▶ _What you need to do_:
Extract the lines of the records from the line containing "The width and height of the screenshot is (720, 643)." through the final line of the records, both included, and reproduce them character for character.

(Interface element records)
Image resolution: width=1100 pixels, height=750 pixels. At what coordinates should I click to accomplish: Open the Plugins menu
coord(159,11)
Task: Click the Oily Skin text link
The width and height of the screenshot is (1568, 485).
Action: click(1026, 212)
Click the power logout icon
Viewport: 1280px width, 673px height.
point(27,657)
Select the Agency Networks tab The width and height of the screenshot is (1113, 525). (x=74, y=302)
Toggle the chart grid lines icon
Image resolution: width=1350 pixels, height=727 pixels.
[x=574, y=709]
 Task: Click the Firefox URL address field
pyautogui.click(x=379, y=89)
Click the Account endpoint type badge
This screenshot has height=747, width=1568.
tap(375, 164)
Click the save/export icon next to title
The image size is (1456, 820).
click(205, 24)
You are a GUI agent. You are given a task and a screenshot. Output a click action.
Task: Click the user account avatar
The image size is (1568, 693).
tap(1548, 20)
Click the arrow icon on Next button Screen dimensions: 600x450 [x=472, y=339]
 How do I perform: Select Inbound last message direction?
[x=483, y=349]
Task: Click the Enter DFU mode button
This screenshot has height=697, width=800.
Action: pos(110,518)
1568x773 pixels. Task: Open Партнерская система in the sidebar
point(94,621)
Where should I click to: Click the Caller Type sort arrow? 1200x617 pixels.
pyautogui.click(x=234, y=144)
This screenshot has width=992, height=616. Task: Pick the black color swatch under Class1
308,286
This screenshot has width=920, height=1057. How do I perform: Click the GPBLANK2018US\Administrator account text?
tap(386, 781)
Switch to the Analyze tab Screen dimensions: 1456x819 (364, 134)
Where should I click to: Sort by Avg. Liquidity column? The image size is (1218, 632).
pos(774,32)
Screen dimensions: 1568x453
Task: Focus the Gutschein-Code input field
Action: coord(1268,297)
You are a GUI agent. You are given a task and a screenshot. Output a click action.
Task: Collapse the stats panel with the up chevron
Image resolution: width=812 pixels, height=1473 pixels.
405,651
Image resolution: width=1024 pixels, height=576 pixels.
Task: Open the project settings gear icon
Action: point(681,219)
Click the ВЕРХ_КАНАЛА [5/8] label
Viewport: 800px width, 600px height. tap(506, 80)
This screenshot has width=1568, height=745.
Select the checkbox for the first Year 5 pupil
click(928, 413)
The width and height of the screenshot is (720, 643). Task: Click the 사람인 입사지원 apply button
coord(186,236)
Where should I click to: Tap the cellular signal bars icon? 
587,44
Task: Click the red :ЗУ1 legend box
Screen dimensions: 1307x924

▶ _Correct output_:
The width and height of the screenshot is (720, 643). Task: Click the 사람인 입사지원 apply button
coord(186,236)
Where should I click to: Tap the cellular signal bars icon? 
587,44
Task: Click the red :ЗУ1 legend box
Screen dimensions: 1307x924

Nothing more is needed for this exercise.